Penjualan Buku Pendamping dan Seragam di Satuan Pendidikan
Tidak semua masyarakat berani melapor mengenai hal-hal yang bertentangan dengan ketentuan dikarenakan kekhawatiran. Sistem pendidikan nasional telah menetapkan bahwa pemerintah dan pemerintah daerah menjamin terselenggaranya program wajib belajar minimal pada jenjang pendidikan dasar tanpa memungut biaya. Di sinilah pentingnya partisipasi masyarakat dalam memperbaiki kualitas pelayanan publik, khususnya layanan dasar di bidang pendidikan.
Berdasarkan ketentuan Pasal 181 huruf a, huruf c, dan huruf d Peraturan
Pemerintah Nomor 66 Tahun 2010 tentang Perubahan Atas Peraturan
Pemerintah Nomor 17 Tahun 2010 tentang Pengelolaan Dan Penyelenggaraan
Pendidikan, bahwa pendidik dan tenaga kependidikan, baik perseorangan maupun
kolektif, dilarang menjual buku pelajaran, bahan ajar, perlengkapan bahan
ajar, pakaian seragam, atau bahan pakaian seragam di satuan pendidikan,
melakukan segala sesuatu baik secara langsung maupun tidak langsung yang mencederai
integritas evaluasi hasil belajar peserta didik, dan melakukan pungutan kepada
peserta didik baik secara langsung maupun tidak langsung yang bertentangan
dengan ketentuan peraturan perundang-undangan.

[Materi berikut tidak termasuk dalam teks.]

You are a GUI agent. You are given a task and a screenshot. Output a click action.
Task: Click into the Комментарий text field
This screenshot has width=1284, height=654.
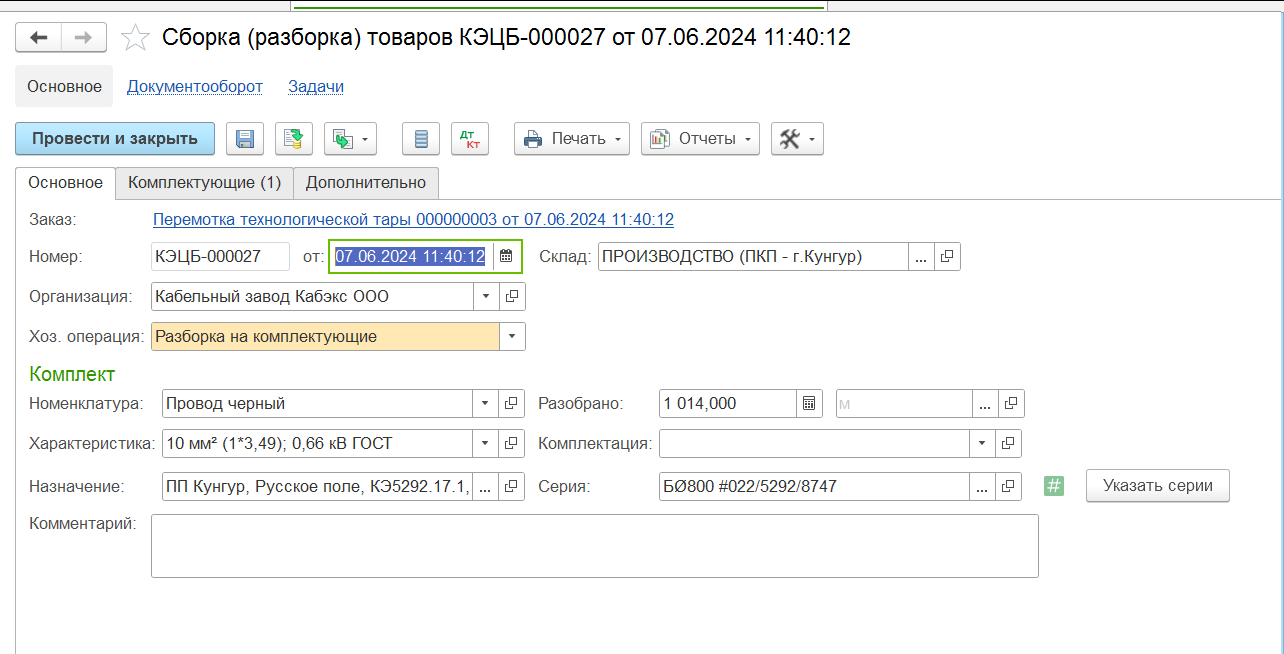point(595,546)
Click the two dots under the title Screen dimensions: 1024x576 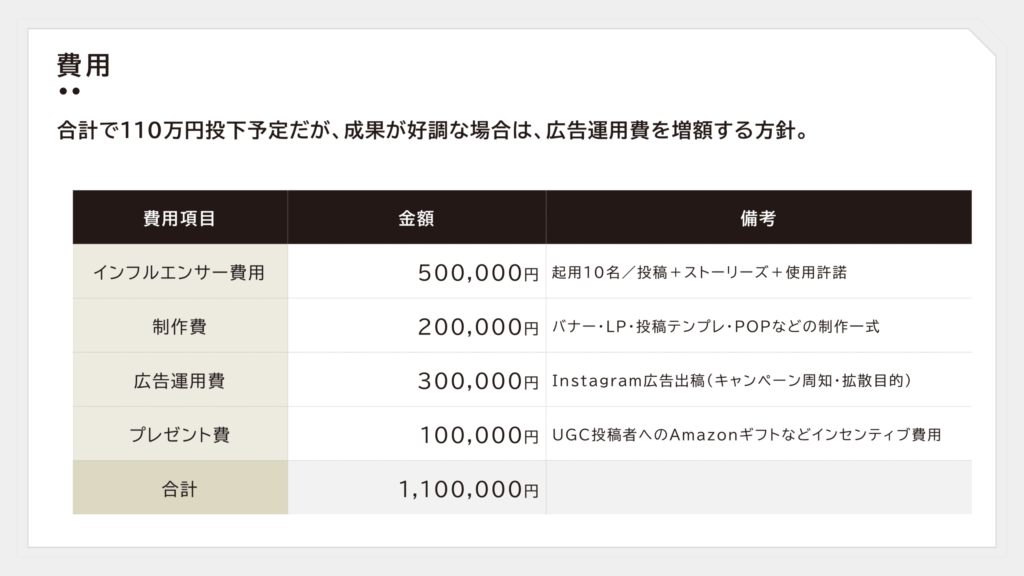point(69,91)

Selanjutnya, dalam Pasal 198 huruf a, huruf c, dan huruf e, dewan pendidikan dan/atau komite sekolah/madrasah, baik perseorangan
maupun kolektif, dilarang menjual buku pelajaran, bahan ajar, perlengkapan
bahan ajar, pakaian seragam, atau bahan pakaian seragam di satuan pendidikan
dan mencederai integritas evaluasi hasil belajar peserta didik secara langsung
atau tidak langsung, melaksanakan kegiatan lain yang mencederai integritas
satuan pendidikan secara langsung atau tidak langsung.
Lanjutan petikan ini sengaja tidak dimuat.